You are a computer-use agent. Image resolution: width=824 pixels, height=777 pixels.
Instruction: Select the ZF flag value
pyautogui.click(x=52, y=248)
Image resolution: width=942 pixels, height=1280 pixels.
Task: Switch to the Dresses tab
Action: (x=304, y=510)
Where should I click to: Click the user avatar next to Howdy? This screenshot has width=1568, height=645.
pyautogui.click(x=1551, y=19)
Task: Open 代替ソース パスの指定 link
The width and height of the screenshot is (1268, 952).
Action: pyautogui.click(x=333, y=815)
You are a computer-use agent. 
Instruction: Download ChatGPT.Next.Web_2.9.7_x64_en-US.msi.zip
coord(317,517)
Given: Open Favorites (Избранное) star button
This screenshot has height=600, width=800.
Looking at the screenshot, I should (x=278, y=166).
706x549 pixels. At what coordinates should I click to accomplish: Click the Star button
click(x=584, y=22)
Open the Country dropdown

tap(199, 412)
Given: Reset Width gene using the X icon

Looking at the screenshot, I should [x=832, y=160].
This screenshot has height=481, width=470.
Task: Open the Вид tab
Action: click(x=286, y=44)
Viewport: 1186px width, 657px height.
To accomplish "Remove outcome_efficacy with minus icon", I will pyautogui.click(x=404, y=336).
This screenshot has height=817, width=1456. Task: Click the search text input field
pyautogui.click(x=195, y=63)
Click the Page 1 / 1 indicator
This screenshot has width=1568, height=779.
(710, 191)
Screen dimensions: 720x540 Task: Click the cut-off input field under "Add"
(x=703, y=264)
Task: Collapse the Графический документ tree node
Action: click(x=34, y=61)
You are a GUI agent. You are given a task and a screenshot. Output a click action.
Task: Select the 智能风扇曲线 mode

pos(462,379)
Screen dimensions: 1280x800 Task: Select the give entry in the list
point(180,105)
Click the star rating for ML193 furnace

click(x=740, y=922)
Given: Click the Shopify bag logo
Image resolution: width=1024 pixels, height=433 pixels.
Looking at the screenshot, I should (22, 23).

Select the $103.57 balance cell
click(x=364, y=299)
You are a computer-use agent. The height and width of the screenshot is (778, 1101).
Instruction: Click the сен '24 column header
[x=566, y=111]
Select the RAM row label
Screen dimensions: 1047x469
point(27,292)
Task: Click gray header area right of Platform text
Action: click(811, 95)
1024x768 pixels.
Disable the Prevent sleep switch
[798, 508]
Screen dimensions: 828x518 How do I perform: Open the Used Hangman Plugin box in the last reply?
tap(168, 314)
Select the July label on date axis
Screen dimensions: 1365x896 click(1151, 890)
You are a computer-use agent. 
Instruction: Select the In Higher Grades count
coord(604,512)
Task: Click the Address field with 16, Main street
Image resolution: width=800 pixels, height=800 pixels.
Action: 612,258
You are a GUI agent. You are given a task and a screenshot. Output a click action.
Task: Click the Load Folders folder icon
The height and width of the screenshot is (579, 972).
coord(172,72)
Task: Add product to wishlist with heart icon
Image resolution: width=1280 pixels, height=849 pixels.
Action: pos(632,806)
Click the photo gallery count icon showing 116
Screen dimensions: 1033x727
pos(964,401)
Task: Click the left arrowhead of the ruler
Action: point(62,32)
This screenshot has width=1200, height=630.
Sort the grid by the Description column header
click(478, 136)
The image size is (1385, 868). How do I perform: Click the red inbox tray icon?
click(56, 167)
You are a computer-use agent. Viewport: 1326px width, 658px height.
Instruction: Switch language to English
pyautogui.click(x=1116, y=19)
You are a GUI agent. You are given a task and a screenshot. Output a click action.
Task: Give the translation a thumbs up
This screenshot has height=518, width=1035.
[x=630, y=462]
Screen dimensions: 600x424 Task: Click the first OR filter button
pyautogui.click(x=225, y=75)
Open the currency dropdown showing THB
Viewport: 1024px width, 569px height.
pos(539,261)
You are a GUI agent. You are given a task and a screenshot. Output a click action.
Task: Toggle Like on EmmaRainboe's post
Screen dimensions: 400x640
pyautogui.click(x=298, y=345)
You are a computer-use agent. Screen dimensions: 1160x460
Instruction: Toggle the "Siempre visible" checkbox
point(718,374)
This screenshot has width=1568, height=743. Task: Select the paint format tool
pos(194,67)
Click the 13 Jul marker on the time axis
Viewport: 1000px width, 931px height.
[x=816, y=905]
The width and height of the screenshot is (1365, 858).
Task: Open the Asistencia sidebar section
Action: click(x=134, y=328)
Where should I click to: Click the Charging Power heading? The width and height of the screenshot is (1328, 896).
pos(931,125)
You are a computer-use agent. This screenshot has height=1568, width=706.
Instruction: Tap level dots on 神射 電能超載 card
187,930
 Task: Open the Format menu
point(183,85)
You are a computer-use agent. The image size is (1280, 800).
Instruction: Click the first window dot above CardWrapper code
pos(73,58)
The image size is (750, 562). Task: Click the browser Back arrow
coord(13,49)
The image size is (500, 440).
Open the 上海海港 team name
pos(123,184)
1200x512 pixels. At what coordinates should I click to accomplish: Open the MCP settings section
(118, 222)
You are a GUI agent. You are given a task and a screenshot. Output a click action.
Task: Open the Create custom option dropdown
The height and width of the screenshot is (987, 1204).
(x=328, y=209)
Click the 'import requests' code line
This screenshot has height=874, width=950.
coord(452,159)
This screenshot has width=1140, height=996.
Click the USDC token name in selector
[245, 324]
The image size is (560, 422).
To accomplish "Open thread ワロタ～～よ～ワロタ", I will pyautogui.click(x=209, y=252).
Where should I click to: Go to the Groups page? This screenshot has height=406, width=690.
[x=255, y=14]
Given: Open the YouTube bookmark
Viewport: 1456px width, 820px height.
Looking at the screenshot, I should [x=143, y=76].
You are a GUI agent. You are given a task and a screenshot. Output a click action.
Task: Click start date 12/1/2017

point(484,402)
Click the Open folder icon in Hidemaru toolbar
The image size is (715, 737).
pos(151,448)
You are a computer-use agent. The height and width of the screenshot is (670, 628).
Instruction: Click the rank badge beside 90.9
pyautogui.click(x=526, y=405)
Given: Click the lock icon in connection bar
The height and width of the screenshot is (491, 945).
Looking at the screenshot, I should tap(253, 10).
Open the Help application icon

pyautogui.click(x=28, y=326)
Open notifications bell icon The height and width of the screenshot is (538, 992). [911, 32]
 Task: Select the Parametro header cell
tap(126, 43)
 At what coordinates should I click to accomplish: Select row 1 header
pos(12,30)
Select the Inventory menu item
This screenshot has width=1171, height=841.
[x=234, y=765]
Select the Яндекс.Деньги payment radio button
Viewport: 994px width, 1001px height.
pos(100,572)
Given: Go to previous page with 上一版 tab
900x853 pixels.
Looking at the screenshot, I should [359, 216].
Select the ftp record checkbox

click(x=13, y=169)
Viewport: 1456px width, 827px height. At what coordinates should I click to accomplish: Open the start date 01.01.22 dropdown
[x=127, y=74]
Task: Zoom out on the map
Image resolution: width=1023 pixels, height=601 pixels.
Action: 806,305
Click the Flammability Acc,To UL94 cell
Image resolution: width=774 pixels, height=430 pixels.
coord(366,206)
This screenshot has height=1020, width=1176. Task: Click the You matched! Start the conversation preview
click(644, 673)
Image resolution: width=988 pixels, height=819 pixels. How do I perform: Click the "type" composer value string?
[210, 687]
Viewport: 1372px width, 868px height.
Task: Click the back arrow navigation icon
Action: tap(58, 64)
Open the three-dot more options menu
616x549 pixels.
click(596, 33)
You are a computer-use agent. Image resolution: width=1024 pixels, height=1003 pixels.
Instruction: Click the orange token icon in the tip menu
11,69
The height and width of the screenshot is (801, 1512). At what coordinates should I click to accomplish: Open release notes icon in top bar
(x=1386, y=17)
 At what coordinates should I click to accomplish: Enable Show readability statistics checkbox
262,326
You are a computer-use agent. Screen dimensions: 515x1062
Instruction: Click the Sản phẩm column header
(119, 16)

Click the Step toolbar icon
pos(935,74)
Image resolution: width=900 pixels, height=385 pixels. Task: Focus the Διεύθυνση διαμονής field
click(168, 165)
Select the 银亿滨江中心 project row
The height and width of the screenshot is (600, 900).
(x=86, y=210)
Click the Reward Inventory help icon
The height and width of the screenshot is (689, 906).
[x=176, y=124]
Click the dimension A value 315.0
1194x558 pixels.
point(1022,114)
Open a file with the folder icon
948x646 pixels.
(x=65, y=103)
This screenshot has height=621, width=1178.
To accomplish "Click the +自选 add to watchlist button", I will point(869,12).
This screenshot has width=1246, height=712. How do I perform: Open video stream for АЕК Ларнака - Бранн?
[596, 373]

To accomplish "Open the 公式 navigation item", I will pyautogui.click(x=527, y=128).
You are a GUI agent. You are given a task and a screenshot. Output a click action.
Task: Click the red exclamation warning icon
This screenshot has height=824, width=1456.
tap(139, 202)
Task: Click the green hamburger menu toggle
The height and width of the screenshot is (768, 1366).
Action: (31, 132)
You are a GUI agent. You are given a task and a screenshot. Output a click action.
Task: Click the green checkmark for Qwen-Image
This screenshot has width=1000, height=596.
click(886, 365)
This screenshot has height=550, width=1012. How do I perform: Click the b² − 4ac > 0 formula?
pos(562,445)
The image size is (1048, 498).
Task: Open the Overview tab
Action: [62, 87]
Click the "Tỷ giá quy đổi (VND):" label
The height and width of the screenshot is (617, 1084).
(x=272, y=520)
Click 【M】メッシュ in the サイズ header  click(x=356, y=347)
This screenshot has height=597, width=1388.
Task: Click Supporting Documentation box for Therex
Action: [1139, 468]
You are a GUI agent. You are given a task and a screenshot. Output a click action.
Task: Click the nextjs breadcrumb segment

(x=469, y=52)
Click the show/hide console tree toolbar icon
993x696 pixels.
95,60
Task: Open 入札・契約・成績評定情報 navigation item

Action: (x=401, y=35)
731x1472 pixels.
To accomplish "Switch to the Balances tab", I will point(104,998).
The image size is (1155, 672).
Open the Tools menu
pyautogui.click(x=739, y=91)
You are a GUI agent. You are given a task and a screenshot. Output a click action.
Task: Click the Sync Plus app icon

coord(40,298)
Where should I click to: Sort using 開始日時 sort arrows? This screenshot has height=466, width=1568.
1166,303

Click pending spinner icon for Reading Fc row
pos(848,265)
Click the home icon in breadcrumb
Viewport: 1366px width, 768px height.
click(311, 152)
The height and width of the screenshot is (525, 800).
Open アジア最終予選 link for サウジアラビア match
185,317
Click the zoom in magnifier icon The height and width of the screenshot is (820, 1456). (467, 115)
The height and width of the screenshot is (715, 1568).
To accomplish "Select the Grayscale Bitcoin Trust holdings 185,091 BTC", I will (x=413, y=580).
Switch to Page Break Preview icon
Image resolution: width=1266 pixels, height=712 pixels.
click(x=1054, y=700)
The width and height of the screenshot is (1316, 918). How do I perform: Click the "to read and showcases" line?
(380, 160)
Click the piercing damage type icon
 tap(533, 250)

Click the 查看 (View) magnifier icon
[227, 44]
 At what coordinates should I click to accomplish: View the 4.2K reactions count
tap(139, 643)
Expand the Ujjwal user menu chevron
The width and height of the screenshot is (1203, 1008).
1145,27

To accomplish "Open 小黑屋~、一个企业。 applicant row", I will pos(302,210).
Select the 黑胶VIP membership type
────────────────────────────────────────
Everything from the first line of the records above through the line containing "Task: Open 代替ソース パスの指定 link" should be restated word for word; leave out all other lines.

You are a computer-use agent. Image resolution: width=824 pixels, height=777 pixels.
Instruction: Select the ZF flag value
pyautogui.click(x=52, y=248)
Image resolution: width=942 pixels, height=1280 pixels.
Task: Switch to the Dresses tab
Action: (x=304, y=510)
Where should I click to: Click the user avatar next to Howdy? This screenshot has width=1568, height=645.
pyautogui.click(x=1551, y=19)
Task: Open 代替ソース パスの指定 link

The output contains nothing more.